Schriftsteller Walter Kempowski bekommt im Muenchner Prinzregententheater den internationalen Buchpreis Corine 2005 fuer sein Lebenswerk verliehen (Foto: Jörg Koch/ ddp)Nach langer Krankheit ist Walter Kempowski, einer der bedeutendsten Schriftsteller der Nachkriegszeit am Freitagmorgen im Alter von 78 Jahren verstorben. Der Autor litt seit geraumer Zeit unter einem Krebsleiden, hatte dennoch aber seine Arbeit an seinem letzten Buch unaufhörlich fortgesetzt und auch weiterhin zu Lesungen bei sich eingeladen.

Bundespräsident Horst Köhler ließ der Witwe ein Kondolzenschreiben überbringen, in dem er den Verstorbenen als einen der „bedeutensten Schriftsteller, dem wir ein großartiges und bleibendes Werk verdanken“ bezeichnete.

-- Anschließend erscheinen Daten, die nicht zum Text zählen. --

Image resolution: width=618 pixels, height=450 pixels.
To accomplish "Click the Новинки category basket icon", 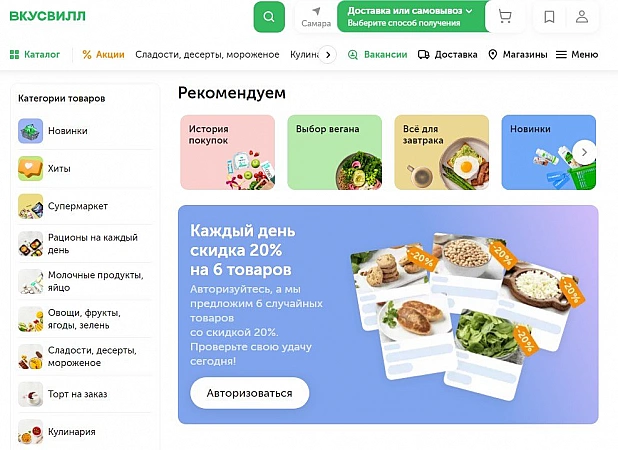I will 30,131.
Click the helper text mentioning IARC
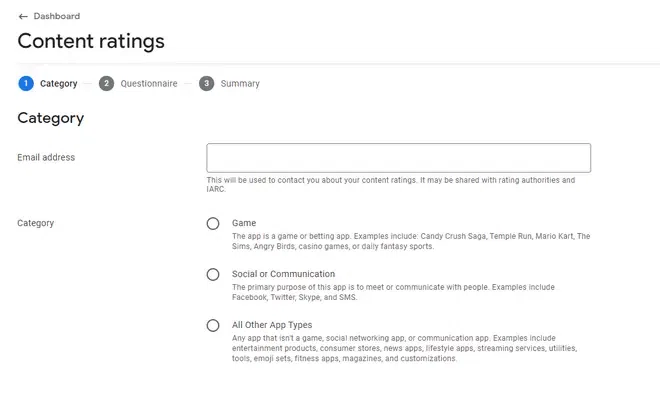Viewport: 660px width, 400px height. (x=390, y=184)
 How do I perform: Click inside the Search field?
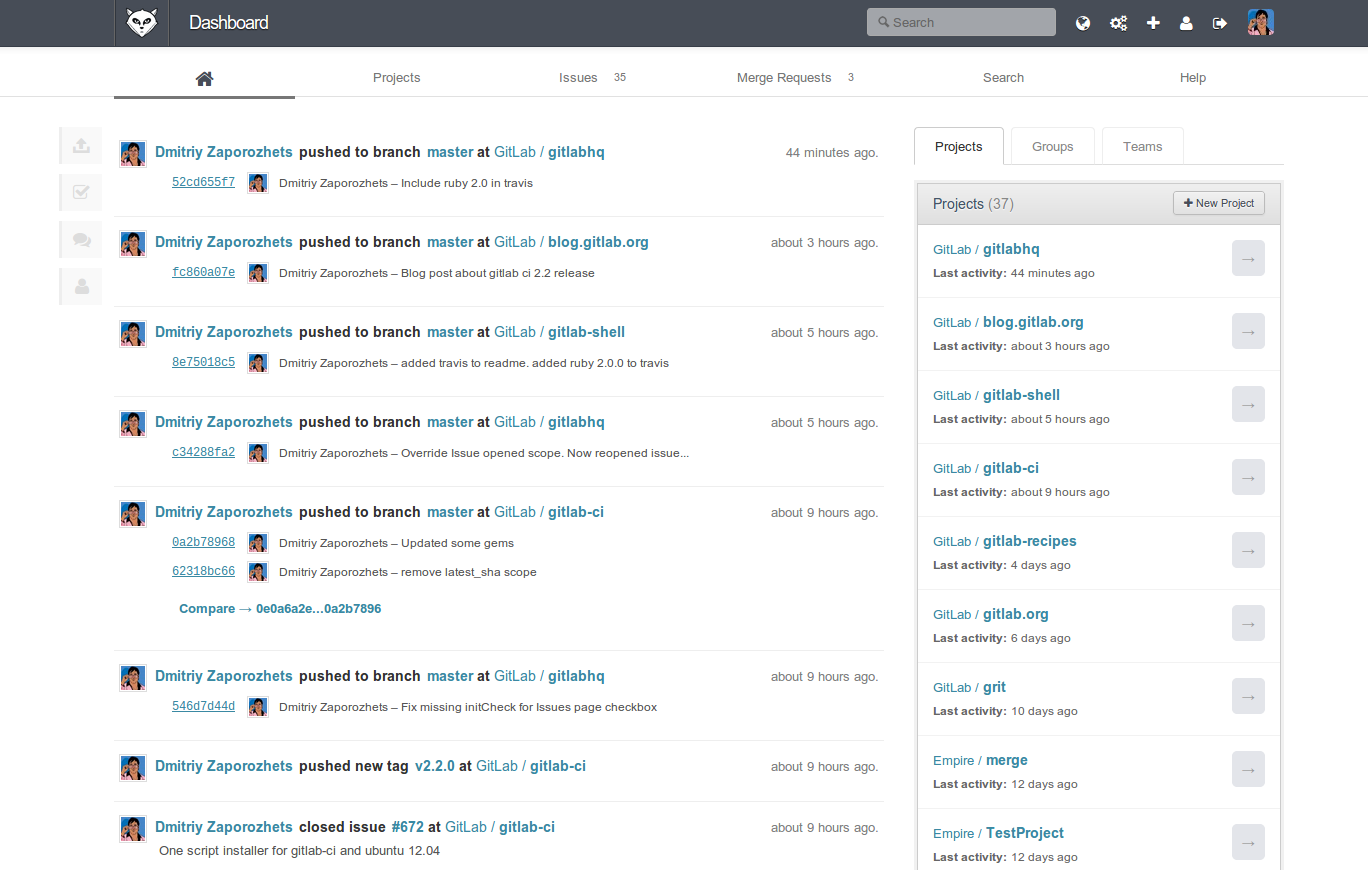[x=960, y=21]
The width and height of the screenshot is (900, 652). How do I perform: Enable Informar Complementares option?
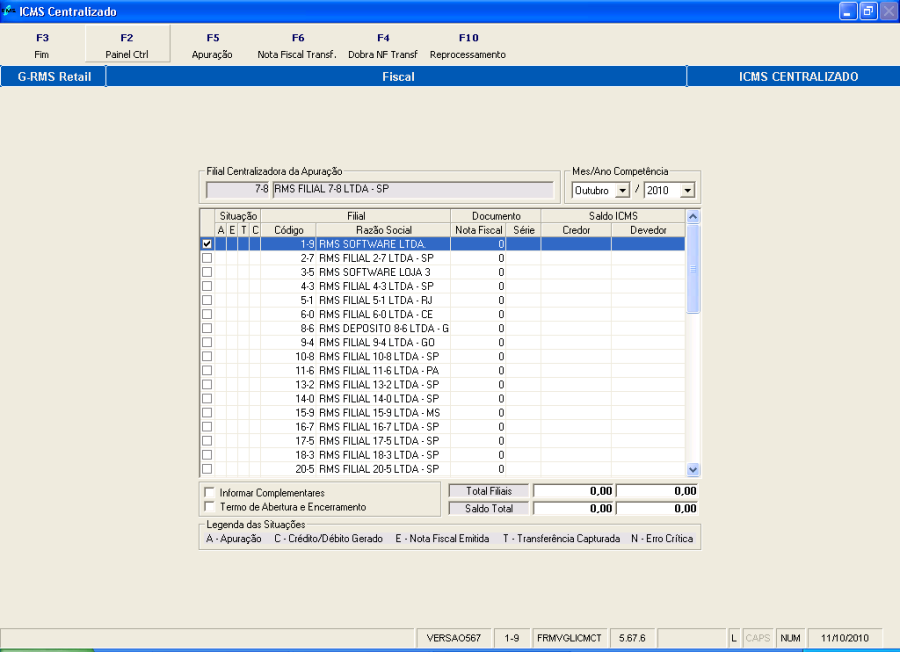(x=210, y=492)
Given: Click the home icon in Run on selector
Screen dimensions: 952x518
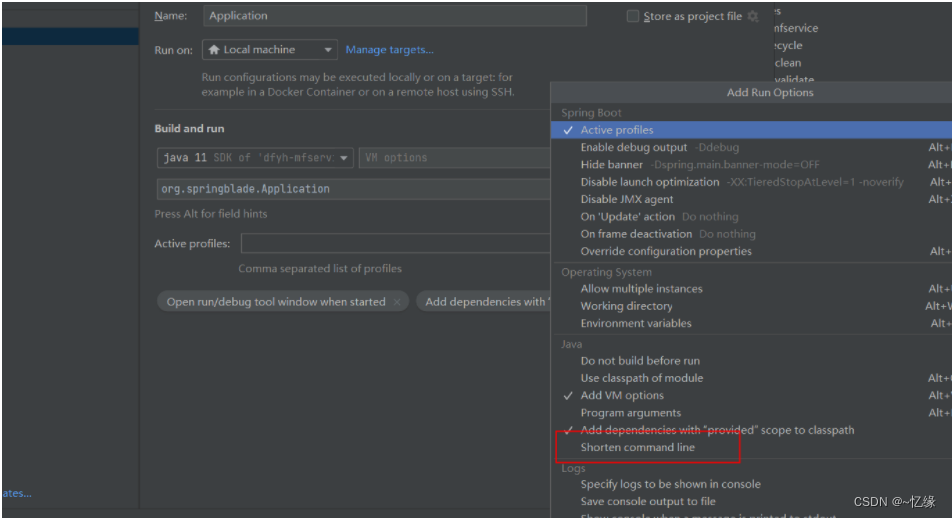Looking at the screenshot, I should tap(213, 50).
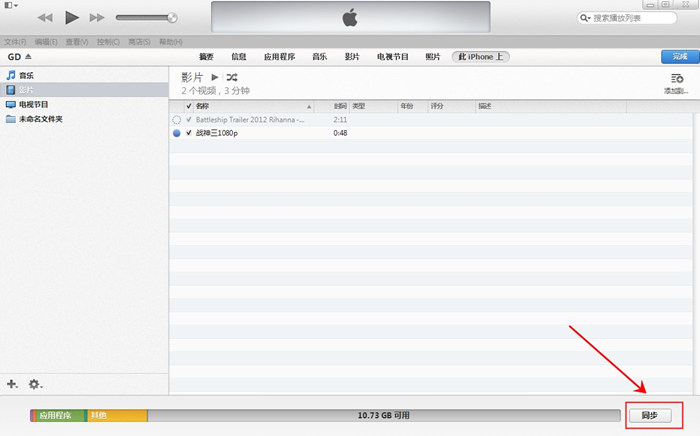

Auch Bundeskanzlerin Angela Merkel ist „sehr betroffen“ von der Todesnachricht.

Selbst der große Literaturkritiker Hellmuth Karasek fand am Ende nur noch wohlwollende Wort für Kempowski. Er sei einer der größten Autoren und Chronisten der deutschen Nachkriegszeit, ein „wichtiger Vertreter“ der deutsche Literatur nach dem Ende des Zweiten Weltkrieges. Vor allem sein gigantisches Werk „Echolot“ sei „wirklich ein Jahrhundertunternehmen“ und ein „ungeheurer Werk“.

„Geschichte so sehr mit erzähltem Leben zu verbinden, dass eine große Leserschaft sich seinen Romanen und Erzählungen anvertraute“, damit habe Kemposki etwas geschafft, was gemeinhin deutschen Autoren nie zugetraut wurde, erklärte der Ratsvorsitzende der Evangelischen Kirche in Deutschland, Bischof Wolfgang Huber.

Auch in seiner Heimatstadt Rostock zeigten sich die Menschen erschüttert. Oberbürgermeister Roland Mehtling bezeichnete den Schriftsteller als „überragende Botschafter“ und würdigte damit ebenso seine Fähigkeit geschichtliche Abläufe präzise und authentisch aber würdevoll und fesselnd an den Leser weiter zu geben. Kempowski wurde am 29. April 1929 in Rostock als Sohn eines Reeders geboren. Acht Jahre lang saß er nach Kriegsende in DDR- Gefangenschaft, wegen angeblicher Wirtschaftsspionage. Nachdem er endlich entlassen wurde studierte er Pädagogik und unterrichtete 20 Jahre lang an einer Dorfschule in Nartum.

Das in Rostock ansässige Kempowski- Archiv wird auf der Internetseite kempowski-archiv-rostock.de in Kürze ein offizielles, elektronisches Kondolenzbuch einrichten.

DCRS ONLINE meint: Die Trauer, Anteilnahme und Aufmerksamkeit scheint groß, allerdings, wie so oft, eigentlich zu spät, denn die Hauptperson nimmt von all dem nichts mehr wahr.